And a point of advice... Just remember, due to the way Mathematica deals
with matrices (and particularly column vectors), there are often extra sets
of braces surrounding results. Generally not a problem, until you try to
get at a particular matrix element -- depending upon how one does it, you
may have to 'peel the onion' several layers down.

(Asthetically, I find these artifacts a tiny bit annoying. I don't suppose
there's an automatic way of shedding them, is there?)

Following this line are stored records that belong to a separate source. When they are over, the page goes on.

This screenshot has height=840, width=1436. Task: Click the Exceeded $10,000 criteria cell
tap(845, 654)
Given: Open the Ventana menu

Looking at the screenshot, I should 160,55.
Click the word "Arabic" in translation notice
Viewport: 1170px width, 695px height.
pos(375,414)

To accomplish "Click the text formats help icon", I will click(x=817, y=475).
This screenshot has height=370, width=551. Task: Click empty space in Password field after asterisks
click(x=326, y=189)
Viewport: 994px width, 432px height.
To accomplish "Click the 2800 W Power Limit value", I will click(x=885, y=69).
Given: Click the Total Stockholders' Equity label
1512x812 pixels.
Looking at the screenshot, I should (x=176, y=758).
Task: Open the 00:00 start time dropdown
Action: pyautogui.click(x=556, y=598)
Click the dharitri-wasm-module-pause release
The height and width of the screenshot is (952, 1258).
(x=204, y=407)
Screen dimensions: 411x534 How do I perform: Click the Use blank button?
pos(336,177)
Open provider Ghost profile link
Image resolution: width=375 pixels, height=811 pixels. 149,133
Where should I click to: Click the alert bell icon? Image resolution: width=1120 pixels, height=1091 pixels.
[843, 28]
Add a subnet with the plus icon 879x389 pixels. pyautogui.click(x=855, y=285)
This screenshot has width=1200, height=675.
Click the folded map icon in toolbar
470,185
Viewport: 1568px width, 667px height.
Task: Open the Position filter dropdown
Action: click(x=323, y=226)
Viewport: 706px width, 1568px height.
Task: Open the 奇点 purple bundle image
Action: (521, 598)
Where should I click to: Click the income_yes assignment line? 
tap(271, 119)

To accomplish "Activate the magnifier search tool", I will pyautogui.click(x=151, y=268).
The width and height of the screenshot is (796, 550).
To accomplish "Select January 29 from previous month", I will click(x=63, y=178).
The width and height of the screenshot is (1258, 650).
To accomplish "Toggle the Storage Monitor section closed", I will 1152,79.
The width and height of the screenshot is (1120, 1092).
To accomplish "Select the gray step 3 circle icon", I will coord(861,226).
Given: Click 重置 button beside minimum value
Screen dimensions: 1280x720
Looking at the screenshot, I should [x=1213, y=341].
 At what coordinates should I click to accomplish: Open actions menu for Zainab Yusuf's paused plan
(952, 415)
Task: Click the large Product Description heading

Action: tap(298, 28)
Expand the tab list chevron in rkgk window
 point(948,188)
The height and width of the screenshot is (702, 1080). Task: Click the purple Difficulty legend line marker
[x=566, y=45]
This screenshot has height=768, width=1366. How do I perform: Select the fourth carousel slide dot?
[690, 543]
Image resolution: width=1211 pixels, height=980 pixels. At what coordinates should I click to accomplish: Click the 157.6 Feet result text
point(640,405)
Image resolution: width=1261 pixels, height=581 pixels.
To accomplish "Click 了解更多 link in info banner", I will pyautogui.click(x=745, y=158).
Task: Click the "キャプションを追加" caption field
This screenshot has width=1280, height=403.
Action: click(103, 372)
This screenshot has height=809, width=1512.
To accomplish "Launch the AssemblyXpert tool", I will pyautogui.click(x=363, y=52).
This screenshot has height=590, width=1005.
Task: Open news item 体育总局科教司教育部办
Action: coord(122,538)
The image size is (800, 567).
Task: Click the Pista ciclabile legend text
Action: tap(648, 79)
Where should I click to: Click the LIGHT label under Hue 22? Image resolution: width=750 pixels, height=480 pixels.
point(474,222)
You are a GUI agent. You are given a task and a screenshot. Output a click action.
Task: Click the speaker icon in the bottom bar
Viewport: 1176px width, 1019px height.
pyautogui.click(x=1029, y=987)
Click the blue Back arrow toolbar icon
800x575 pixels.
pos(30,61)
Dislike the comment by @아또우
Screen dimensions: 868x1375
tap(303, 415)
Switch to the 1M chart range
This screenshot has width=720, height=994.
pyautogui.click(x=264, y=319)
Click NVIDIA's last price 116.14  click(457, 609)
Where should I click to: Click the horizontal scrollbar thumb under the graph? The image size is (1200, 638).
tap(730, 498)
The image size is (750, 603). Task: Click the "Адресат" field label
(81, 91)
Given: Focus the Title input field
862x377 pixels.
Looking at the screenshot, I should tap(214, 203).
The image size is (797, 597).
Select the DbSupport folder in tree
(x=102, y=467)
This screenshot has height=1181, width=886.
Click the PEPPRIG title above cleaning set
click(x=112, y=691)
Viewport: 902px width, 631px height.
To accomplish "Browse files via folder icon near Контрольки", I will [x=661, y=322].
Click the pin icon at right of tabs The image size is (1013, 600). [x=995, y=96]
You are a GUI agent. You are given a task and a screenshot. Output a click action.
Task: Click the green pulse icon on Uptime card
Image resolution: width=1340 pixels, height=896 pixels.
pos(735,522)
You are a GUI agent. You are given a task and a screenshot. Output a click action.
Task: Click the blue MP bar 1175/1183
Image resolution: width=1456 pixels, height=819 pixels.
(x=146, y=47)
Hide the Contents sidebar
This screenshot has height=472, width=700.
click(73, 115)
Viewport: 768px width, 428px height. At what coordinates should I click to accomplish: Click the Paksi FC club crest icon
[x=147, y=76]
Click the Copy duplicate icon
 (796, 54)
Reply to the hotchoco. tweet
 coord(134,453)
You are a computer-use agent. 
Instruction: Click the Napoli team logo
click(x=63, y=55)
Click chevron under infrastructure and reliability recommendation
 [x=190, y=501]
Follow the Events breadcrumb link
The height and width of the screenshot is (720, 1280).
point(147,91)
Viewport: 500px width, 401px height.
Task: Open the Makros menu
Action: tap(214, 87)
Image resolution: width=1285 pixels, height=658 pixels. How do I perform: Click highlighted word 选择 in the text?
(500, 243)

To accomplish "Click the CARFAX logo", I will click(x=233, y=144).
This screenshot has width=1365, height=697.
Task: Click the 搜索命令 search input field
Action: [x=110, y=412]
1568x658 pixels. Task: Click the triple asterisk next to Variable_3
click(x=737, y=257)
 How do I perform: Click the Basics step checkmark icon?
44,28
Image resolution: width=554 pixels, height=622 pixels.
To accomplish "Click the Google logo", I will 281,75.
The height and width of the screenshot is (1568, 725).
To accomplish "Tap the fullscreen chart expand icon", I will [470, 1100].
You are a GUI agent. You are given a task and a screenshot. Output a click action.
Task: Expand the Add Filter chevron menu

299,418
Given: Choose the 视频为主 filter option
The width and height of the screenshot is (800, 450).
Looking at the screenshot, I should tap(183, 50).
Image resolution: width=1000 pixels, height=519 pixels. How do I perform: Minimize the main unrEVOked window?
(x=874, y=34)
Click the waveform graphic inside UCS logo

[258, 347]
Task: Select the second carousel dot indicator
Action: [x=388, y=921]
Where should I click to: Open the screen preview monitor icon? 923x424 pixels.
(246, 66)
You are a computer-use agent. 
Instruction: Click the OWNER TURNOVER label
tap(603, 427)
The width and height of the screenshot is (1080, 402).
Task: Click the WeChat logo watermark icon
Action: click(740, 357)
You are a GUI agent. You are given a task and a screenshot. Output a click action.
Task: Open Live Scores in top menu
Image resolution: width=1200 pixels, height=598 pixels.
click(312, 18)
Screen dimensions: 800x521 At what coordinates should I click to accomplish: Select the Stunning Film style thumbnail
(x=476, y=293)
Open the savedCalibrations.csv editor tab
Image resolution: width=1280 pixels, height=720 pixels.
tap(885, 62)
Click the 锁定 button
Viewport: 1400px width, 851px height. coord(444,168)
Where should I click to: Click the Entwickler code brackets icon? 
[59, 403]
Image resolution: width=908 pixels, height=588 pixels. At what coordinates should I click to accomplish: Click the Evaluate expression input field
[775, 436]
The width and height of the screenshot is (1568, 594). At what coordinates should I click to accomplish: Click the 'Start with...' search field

At the risk of making this reply too broad, is there any recent progress on
the front of *symbolic* matrix algebra/calculus?? I'm aware of NCAlgebra,
and while it is a workable stopgap I guess, there ought to be something
better, given that this has been a known inadequacy of Mathematica for many
years now.

- Eric.

on 4/23/02 7:14 AM, Adam Smith at adam....@hillsdale.edu wrote:

> See if the following is what you want
>

*** Demonstration of Outer Product removed ***

>
> Note that MatrixForm is such a so-called wrapper that essentially just
> changes the way things display on the screen.
>
> It is not necessary to put the 2nd vector in a 1-column format due to
> the construction of the Outer[] function.
>
> John Resler <John-...@kscable.com> wrote in message
> news:<aa05ug$25i$1...@smc.vnet.net>...

>> Hi,
>> I'm new to Mathematica and am doing a little linear algebra. I am
>> aware of the MatrixForm[m]
>> function but I know of no way to create a row vector eg. [ 1.0 2.0 3.0
>> ] * [ 1.0
>>
>> 2.0
>>
>> 3.0].
>>
>> Can someone point me in the right direction? Thanks ahead of time.
>>

>> -John
>

--

Eric Strobel (fyzycyst@NOSPAM^mailaps.org)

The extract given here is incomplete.